How is a septoplasty performed?

Doctor's Answer

Septoplasty surgery is usually done after 16 to 18 years of age, when the facial structures are fully grown. It is a surgery to correct the central nose bone structure that divides the 2 halves of the nose. The internal deviations of the nasal bone may or may not be accompanied by external deviations of the nose, so a flexible nasoendoscopy is usually needed to properly evaluate this nose bone.

Many people may have slightly crooked nasal bones, but surgery is only needed if that obstructs the breathing, predispose to recurrent sinus infections or nasal polyps, then surgery will not be needed.

The nose bone, also known as septum, inside the centre of the nose, is actually made up of a larger piece of softer cartilage and 3 other bony structures, and not the single piece of bone many think of it as. These four structures need to be fully aligned for the internal nose bone to be straight. The surgery usually takes less than an hour, depending on the complexity of individual cases. It can be done as a day surgery or with an overnight hosptialisation. After general anesthesia is administered, the nose is decongested and topical medications injected to control bleeding. The skin overlying the septum on both sides is lifted off the septum carefully, to expose fully the different septal cartilage and bones.

Only the deviated aspects of the septum are trimmed, straightened, chiseled out, or scored to reduce the strong memory of curvature that some cartilage may have. The shape of the nose is not changed as the front and top struts of nose cartilage are fully preserved. The skin is replaced and sutured back into position. Some more sutures may be placed to further strengthen or straighten the remnant septum. Occasionally, the cartilage that has been removed is used to further straighten or strengthen the remnant septum.

Some surgeons may advise nasal packing overnight. In Septoplasty, there is no change to the external shape of the nose. Postoperatively, there is little pain and risk of bleeding, but the patients usually need to rinse the nose twice a day for 1 to 2 weeks, and antibiotics may be added for a week usually.
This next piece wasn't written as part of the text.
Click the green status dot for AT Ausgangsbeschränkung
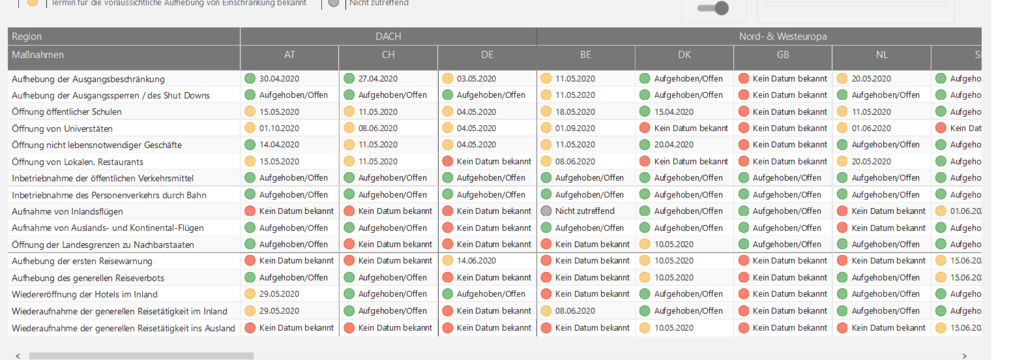 [x=249, y=78]

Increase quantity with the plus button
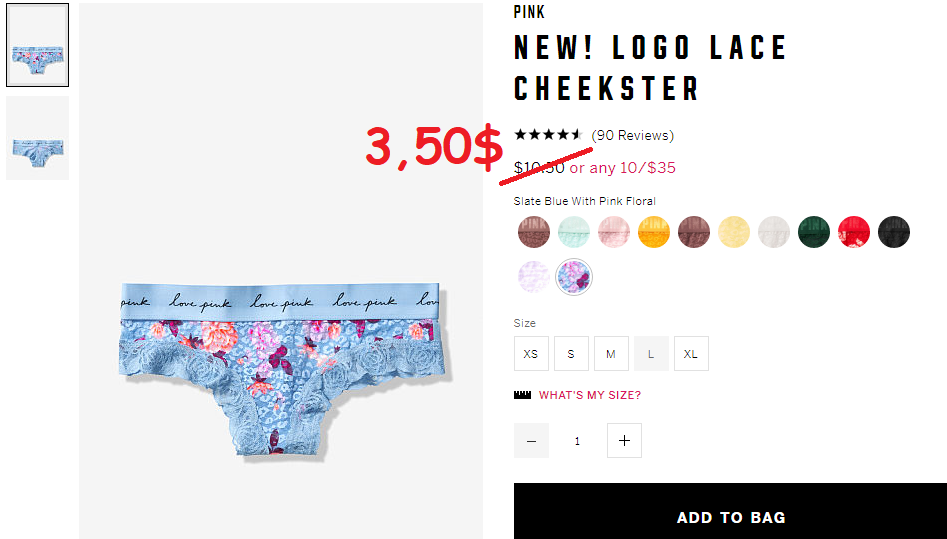point(624,441)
Yet other patients have crooked nasal bones that also affect the shape of the external nose, making the nose appear twisted. In such cases, instead of a septoplasty, an open septorhinoplasty surgery is needed. In Open Septorhinoplasty, a small 3- 4 mm incision is made on the inferior aspect of the nose so that access to the entire structure of the nose bone is facilitated, allowing correction of both the external shape of the nose by addressing the side and middle nasal cartilages and bones. This surgery needsabout 2 to 3 hours depending on the complexity of each case, and a longer recovery time of 2 weeks, and may have bruises on the external nose if the nasal bones at the top of the nose needs to be reset.
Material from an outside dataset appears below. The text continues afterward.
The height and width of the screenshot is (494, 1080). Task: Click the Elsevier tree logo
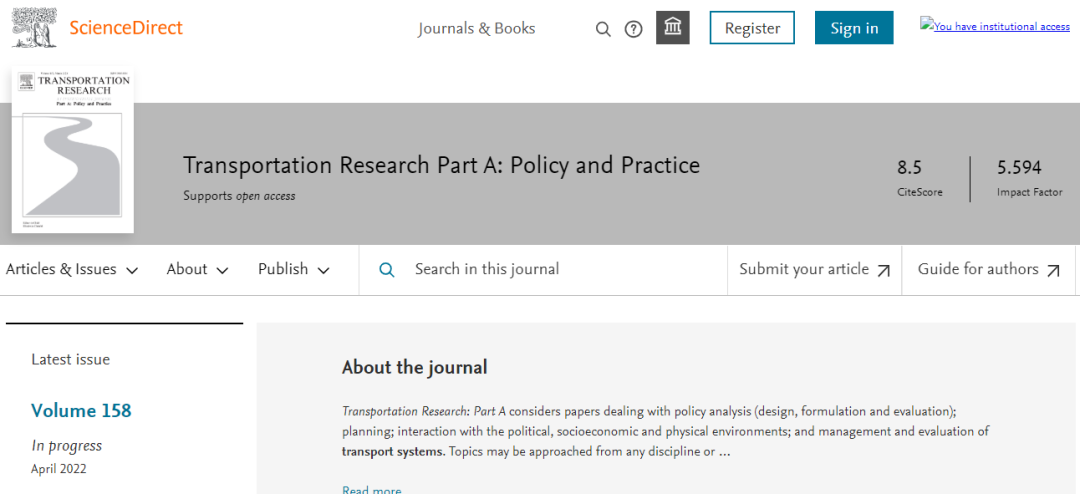click(x=34, y=27)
Postoperatively, there is not much pain and the incision usually heals well and is not much visible. Besides functional improvement of the breathing, it also has the potential to improve the appearance of the external nose. Expectations have to be clarified pre-op about what the patient can and cannot accept with respect to the external nasal appearance.

For both surgeries, it is important not to have trauma to the nose for especially the first 2 months as the nose septum and bones heal. Prior to any surgery, the patient must discuss the surgery with their respective doctors as doctors can do the surgeries differently. There are many ways to do a surgery, and the outcomes and risks will thus need to be counselled differently, with patient factors also considered.